CHICAGO — Gov. J.B. Pritzker on Friday ordered schools throughout the state closed for the rest of the semester because of the lingering threat of the coronavirus.
Pritzker announced the move during his daily briefing in Chicago, extending school closures past the April 30 date he had set earlier. As of Friday, Illinois had recorded 27,575 confirmed cases of COVID-19, including 1,134 deaths.
In issuing his latest order, Pritzker acknowledged the disruption it would cause to students and their families.
“But my priority remains unchanged. How do we save the most lives during this very difficult time?” Pritzker said. “The answer to that question leaves us with only one path forward.”
The governor closed schools March 17 amid growing concern over the virus, idling more than 2 million children midway through the spring semester, including 355,000 in Chicago’s public school district, which is the third largest in the nation. A week later, he issued a statewide stay-at-home order, restricting people from going out except for necessities such as groceries and medicine.
The stay-at-home order was to last through March, but with the disease spreading rapidly, Pritzker extended it and the school closures through April. The Democrat has repeatedly dodged questions about whether he will extend the stay-at-home order beyond this month.

----

→ **YOUR OBJECTIVE**
Duplicate the passage of the article on Illinois school closures from "In issuing his" up to and including "groceries and medicine.". The records have no connection to the text about the Illinois school closures.

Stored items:
----

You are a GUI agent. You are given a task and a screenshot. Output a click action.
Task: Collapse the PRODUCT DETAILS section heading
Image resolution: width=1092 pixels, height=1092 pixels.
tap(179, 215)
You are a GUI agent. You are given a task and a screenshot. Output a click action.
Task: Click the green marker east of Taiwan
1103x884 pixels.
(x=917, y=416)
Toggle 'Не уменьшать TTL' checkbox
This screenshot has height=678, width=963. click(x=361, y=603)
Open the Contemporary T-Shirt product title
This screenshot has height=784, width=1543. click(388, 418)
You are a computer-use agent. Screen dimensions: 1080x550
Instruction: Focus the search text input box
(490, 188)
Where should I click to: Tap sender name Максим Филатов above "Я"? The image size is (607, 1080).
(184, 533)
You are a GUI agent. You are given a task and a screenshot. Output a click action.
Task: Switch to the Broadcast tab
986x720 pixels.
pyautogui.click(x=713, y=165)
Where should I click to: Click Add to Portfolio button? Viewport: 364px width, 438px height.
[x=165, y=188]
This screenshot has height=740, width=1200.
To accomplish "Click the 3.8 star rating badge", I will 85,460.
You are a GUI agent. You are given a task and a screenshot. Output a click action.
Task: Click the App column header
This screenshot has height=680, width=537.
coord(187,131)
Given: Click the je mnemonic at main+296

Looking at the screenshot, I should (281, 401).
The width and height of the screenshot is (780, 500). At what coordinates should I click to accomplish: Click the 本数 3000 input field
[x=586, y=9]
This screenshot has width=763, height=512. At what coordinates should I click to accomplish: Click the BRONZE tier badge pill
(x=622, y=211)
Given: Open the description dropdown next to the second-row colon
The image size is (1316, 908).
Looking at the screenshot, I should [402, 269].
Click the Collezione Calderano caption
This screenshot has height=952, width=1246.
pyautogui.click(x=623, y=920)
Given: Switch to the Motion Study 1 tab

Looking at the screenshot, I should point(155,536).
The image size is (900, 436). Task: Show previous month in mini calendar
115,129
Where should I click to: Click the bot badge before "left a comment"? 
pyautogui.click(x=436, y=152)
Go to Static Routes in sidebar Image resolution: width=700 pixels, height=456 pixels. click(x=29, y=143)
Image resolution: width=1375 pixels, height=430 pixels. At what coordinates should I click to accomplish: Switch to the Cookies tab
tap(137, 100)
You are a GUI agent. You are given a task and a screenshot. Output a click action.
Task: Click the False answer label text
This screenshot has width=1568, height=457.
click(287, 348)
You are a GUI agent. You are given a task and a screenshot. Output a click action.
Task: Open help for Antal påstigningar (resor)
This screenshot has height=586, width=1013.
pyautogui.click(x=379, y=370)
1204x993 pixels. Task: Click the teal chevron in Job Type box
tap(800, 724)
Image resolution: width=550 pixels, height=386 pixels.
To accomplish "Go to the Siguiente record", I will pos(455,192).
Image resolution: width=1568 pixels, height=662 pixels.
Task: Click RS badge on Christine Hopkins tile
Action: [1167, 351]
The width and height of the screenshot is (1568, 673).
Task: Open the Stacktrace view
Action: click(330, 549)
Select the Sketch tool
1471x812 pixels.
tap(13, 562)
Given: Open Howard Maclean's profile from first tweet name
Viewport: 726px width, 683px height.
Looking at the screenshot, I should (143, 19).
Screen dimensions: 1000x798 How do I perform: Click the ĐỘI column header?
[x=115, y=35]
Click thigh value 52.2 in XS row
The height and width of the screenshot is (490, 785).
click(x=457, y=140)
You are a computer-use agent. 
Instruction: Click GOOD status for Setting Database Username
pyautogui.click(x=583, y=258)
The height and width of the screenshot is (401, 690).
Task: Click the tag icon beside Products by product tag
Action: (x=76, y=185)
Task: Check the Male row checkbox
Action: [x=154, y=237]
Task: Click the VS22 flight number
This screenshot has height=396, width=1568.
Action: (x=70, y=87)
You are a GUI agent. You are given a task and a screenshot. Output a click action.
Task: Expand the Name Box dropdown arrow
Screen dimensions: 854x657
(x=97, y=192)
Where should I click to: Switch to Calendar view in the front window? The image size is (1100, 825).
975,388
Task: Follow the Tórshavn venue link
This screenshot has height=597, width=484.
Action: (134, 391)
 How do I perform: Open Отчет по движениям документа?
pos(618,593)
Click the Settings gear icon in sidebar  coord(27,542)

----

→ **RESPONSE**
In issuing his latest order, Pritzker acknowledged the disruption it would cause to students and their families.
“But my priority remains unchanged. How do we save the most lives during this very difficult time?” Pritzker said. “The answer to that question leaves us with only one path forward.”
The governor closed schools March 17 amid growing concern over the virus, idling more than 2 million children midway through the spring semester, including 355,000 in Chicago’s public school district, which is the third largest in the nation. A week later, he issued a statewide stay-at-home order, restricting people from going out except for necessities such as groceries and medicine.